Evans said they are working on developing an app which would make information like which spots are available in which lots available to the public. The app would, hopefully, allow users to select the building they are going to and be shown available parking nearest their destination. There is no timeframe in which the app should be expected to be available.

This technology will be built into the South College Parking Garage once that is built, and they are also working on ways to implement this into surface lots on campus.

“We’re looking to see how we can incorporate this in some of those surface lots,” Mayhew said. “It’d be a totally different type of technology, but we’re looking to see (if) we can get… that information out to our customers, so they can just go directly, that’s the goal.”

Along with information on how many spots are available, the sensors also retrieve data on how long a space was occupied for, how many times a spot was parked in, and what time period most spots are occupied.

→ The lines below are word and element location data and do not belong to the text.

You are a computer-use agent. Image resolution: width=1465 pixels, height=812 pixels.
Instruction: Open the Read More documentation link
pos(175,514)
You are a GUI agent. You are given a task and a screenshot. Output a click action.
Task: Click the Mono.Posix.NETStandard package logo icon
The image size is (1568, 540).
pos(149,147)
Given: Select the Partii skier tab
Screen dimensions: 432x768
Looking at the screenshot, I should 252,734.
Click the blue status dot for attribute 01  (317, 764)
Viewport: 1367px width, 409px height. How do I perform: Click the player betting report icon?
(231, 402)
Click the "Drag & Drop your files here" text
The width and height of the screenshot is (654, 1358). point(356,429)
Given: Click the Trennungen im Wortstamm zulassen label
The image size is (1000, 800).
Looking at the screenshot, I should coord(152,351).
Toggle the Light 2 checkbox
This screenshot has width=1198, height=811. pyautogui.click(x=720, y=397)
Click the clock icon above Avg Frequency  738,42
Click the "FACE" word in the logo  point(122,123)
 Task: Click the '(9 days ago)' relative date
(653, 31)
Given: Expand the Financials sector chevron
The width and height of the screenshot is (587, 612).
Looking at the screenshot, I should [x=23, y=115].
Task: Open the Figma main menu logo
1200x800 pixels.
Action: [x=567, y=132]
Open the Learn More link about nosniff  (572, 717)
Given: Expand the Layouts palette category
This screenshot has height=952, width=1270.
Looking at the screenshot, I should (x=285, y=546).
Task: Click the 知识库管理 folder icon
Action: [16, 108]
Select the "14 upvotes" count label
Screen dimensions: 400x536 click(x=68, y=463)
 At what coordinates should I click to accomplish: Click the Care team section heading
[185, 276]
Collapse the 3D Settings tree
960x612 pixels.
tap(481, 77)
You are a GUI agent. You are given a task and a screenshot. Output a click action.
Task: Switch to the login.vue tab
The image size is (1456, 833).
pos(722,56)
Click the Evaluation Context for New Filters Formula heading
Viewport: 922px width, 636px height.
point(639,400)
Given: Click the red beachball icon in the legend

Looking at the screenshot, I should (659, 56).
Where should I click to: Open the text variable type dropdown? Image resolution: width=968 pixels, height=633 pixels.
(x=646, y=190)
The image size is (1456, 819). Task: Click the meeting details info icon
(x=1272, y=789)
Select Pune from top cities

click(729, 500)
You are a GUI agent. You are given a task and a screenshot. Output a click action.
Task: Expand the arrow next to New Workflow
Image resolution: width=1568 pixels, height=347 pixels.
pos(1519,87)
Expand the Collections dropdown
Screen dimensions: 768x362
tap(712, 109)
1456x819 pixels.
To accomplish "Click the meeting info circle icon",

“This will help us understand how often those spaces are turning over, which means we’re serving more people,” Alternative Transportation Manager Aaron Fodge said.

Evans said, from the current data, a parking spot in the garage turns over an average 2.5 times per day, which means the garage is servicing between 2,000 and 2,400 cars.

One way Parking and Transportation Services plans to use this information is to determine if the number of spots allotted for each permit type is satisfying the needs of students and faculty. Currently, the first floor of the garage is pay-to-park, the second level is faculty parking and the third and fourth levels are student commuter parking.

“Maybe we’ve preserved too many spaces for one permit type that we want to free up for someone else and this is helping to justify that,” Fodge said.

Because this system tells users whether or not spots are available on each level, it eliminates the need to drive around to check for spots, which saves time and reduces emissions.

“We want to get the information out to our customers as to where they can park to eliminate that driving around, searching,” Mayhew said.